That the ebullient Owen had my Samsung smartphone in his deft little hands while we were vacationing at the beach a couple of months ago is perfectly unremarkable. The little shaver has been a proficient user of smartphone technology since before he was pronouncing “app thtore” in that cute little lisp that he ditched when he was 4.

But here he was, not quite 6 years old, finding and utilizing a voice recognition app on my phone that, up until then, I hadn’t even known existed. That’s right: I’ve owned my phone for nearly three years and had no idea it had the Android equivalent (with a much better voice, in my opinion) of the Apple iPhone’s “Siri.”

We all had a good laugh after I learned, unsurprisingly, that my phone has a voice search function. It stands to reason that whatever “must have” smartphone feature Apple has, Android is going to duplicate and attempt to best, and vice versa.

Though I was blissfully unaware of this absolutely critical, can’t-live-without piece of smartphone infrastructure I had been carrying around in my pocket for three years, I’m no technophobe. I can create videos in iMovie, size and edit photos, create PowerPoints and proficiently utilize numerous other helpful computer-based advantages. I’ve just always been pretty utilitarian in learning and using the endless number of bells and whistles available to us as modern homo sapiens.

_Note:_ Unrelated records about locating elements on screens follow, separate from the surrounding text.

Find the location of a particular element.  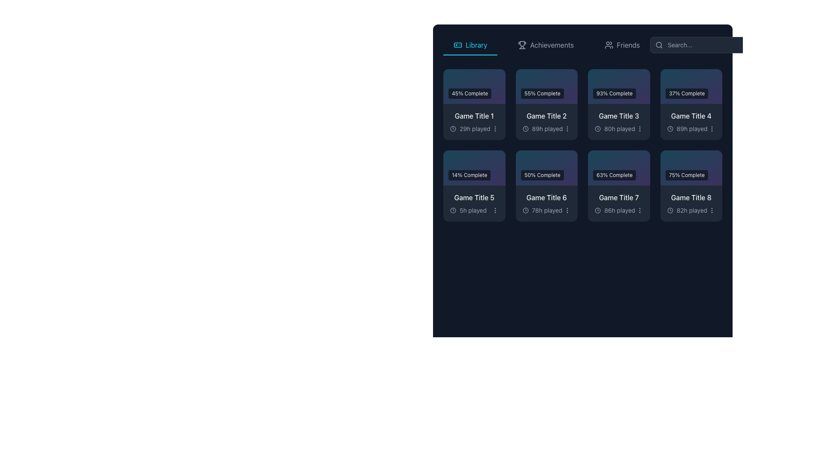

the Clock icon that indicates the hours played for the game, located to the left of the '80h played' label within the 'Game Title 3' card is located at coordinates (597, 129). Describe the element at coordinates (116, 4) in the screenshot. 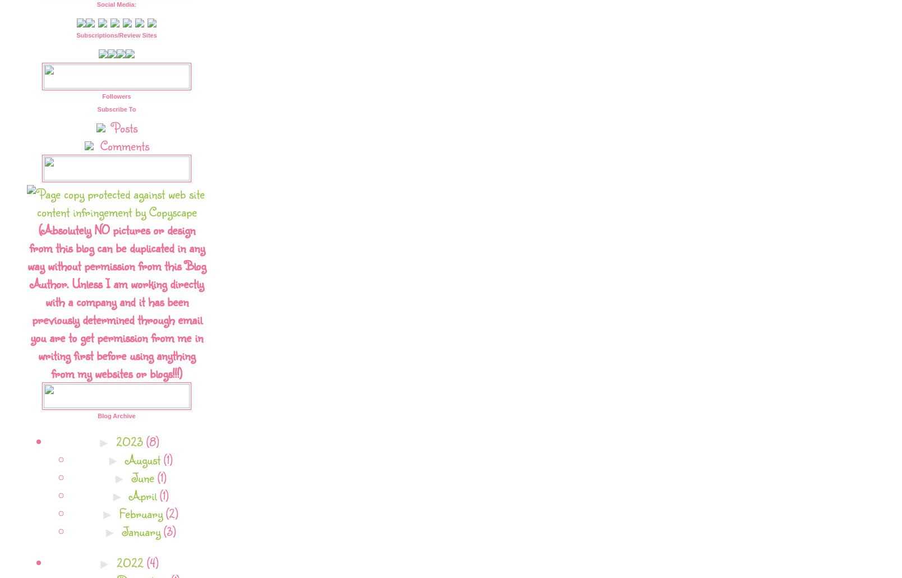

I see `'Social Media:'` at that location.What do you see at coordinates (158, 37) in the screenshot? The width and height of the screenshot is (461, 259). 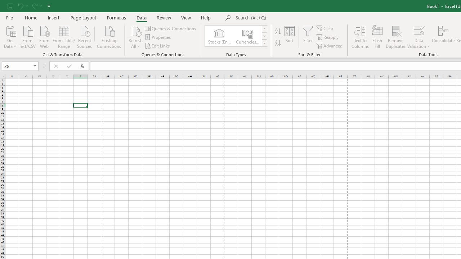 I see `'Properties'` at bounding box center [158, 37].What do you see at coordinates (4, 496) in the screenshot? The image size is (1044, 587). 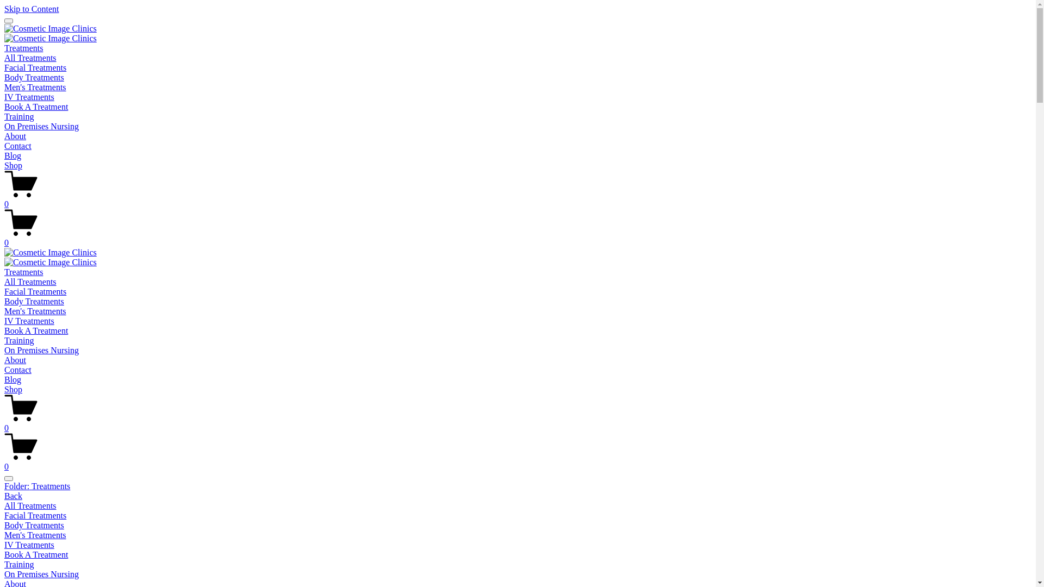 I see `'Back'` at bounding box center [4, 496].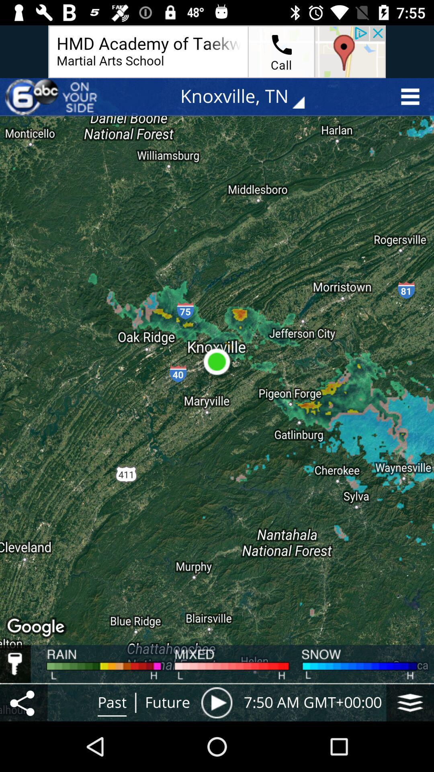 The image size is (434, 772). I want to click on play icon which is at the right side of future, so click(217, 702).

For instance, rather than downloading a “map my run” type of app to tell me following runs, biking trips and hikes how far I’ve gone, in what time, with calorie burn and total elevation gained, I like to get home, sit at my computer and manually perform the task on “Mapometer.” Maybe I’ve got a bit of the neo-Luddite in me, but I’d say it’s more just a matter of not wanting to bring my phone with me on rides and runs – those extra ounces slow me down.

I’m almost embarrassed to admit it, but I’ve never downloaded an app to my Samsung.

Now I must admit, beyond the obvious – she’s gorgeous and she’s great company – it was helpful to be traveling with the lovely and talented Angela during our recent 20th anniversary trip to Maine. (Vivacious and young-looking as she is, she also crested the half-century mark on that wonderful, weeklong visit to Acadia National Park.)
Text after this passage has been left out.